The mammoth mass of waste stretches to greater than half a mile in size and weighs 330 tons, Seven Trent Water mentioned in a assertion.
They estimated that the fatberg might not be cleared till June.
“While the true extent of the blockage won’t be known until it is removed, it is likely to be one of the biggest blockages Severn Trent has ever dealt with,” the corporate mentioned.
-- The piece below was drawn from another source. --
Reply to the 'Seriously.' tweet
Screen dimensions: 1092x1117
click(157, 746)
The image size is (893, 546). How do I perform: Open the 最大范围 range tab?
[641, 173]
“It’s a massive project and it’s not resolved yet,” added Scott Burgin, operations supervisor at Severn Trent. “This giant mass is the result of everyone occasionally washing and flushing the wrong things down the drains, and not realising the impact that it’s having.”
Burgin blamed unflushable merchandise like wipes, diapers and sanitary merchandise being flushed in England’s second most-populous metropolis.
And he issued some alliterative recommendation to residents of Birmingham: “Our advice is to always leave leftover cooking fat to cool, before disposing of it in the bin and to stick to only flushing the three P’s (pee, poo and toilet paper) and bin anything else.”
Fatbergs (the phrase is a portmanteau of fats and iceberg) type over time as gadgets that may’t be damaged down are flushed or washed down drains as a substitute of disposed accurately.
A sewage sensor, which displays for rising water ranges, alerted the corporate to the Birmingham berg.
Thames Water, which operates the water system in London, says it spends £1 million a month, ($1.4 million), to clear blockages of this sort.